On the one hand, there is no doubt that the battle against excessive credit growth is finally being won. Total social financing, the economy’s broadest measure of credit growth, slumped in May as shadow-banking activity contracted by a record amount. On the other, the latest activity data show disconcerting weakness, signalling that the economic cost of the de-leveraging campaign is becoming too high to sustain just as it shows signs of working! Both retail sales and fixed asset investment growth registered their slowest growth in over a decade in May. Up just 8.5% y/y, the weakness of retail sales is most worrying, suggesting that the economy’s backbone of solid consumer demand is buckling.

Worryingly, these signs of softer domestic demand were materializing before the opening shots in the unfolding trade war between the US and China had been fired. Although China’s economy is rebalancing towards consumption-led growth, the export sector is still critical. In particular, external demand was a key swing factor for the Chinese economy in 2017 with net trade adding 0.6pp to GDP’s 6.9% y/y growth; its largest contribution since the global financial crisis.The mounting threat to the export sector from a trade war with the US therefore further complicates the central bank’s difficult balancing act, tilting the balance more towards the need to sustain economic growth.

With the economy showing clear signs of wobbling in May and trade war clouds massing on the horizon, it is no surprise that the PBoC is now starting to reverse course and tacking towards easier policy despite the still unfinished business of the de-leveraging campaign. The authorities remain predictably tight lipped about the need for policy loosening and, publicly at least, are not yet ready to signal a decisive policy shift. Market interest rates are however delivering a clear verdict. 3-month interbank rates have tumbled around 80bp since the end of March while 2-year interest-rate swap rates, another guide to the stance of monetary policy, have slipped by around 45bp over the same period.

Two factors will be critical in determining how the PBoC’s high-wire act evolves in the coming months. The first is whether the slowdown in domestic demand, especially on the consumer side, gathers further pace before support from recent policy easing takes effect. The June retail sales data, released on July 16th, will provide a key update. The second is, of course, the key unknown of whether the nascent trade war between China and the US significantly escalates.

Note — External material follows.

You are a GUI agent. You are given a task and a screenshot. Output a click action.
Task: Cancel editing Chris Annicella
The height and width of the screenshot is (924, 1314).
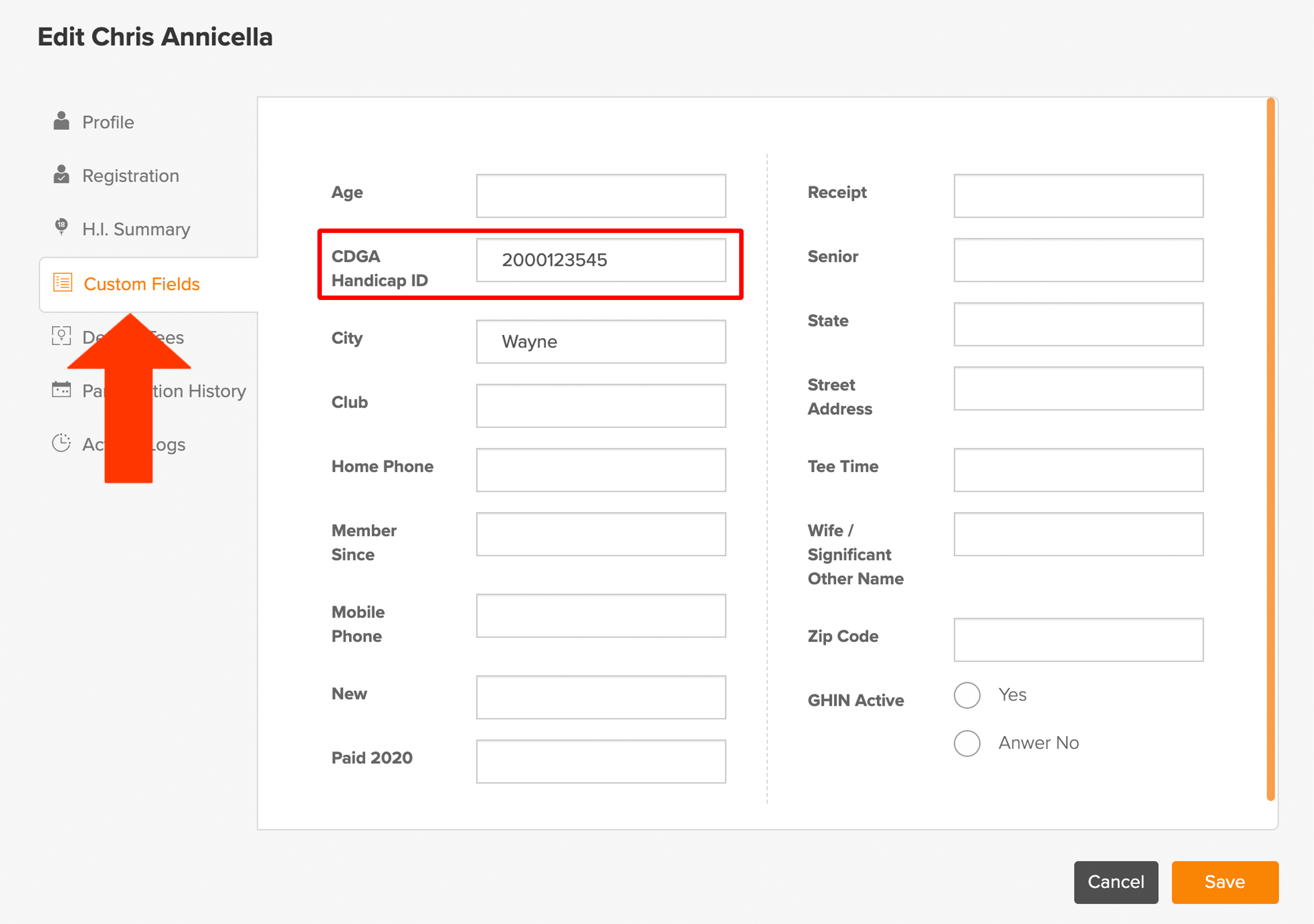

Our base case is that the gentle shift in China’s policy stance now under way will continue and succeed in placing a floor under GDP growth. We expect further cuts in reserve requirements to boost banks’ liquidity and the PBoC to continue to stand pat in the face of future US rate rises. This modest easing measures should spur some further CNY weakness versus the USD, but stop short of a substantial devaluation.

However, if the downside risks to domestic demand and China’s export sector materialize, the authorities’ de-leveraging campaign would then be decisively abandoned and a more full-throated easing of monetary policy,not to mention fiscal policy, quickly delivered. While a more aggressive policy easing would undoubtedly succeed in shoring up GDP growth in the short, it would risk more decisive CNY weakness and, with the de-leveraging ambition abandoned, China’s longer-term financial stability. Uncertainty is inevitably high but the ‘known known’, is that China, having been a source of stability for the global economy in recent years, is rapidly becoming a key risk factor.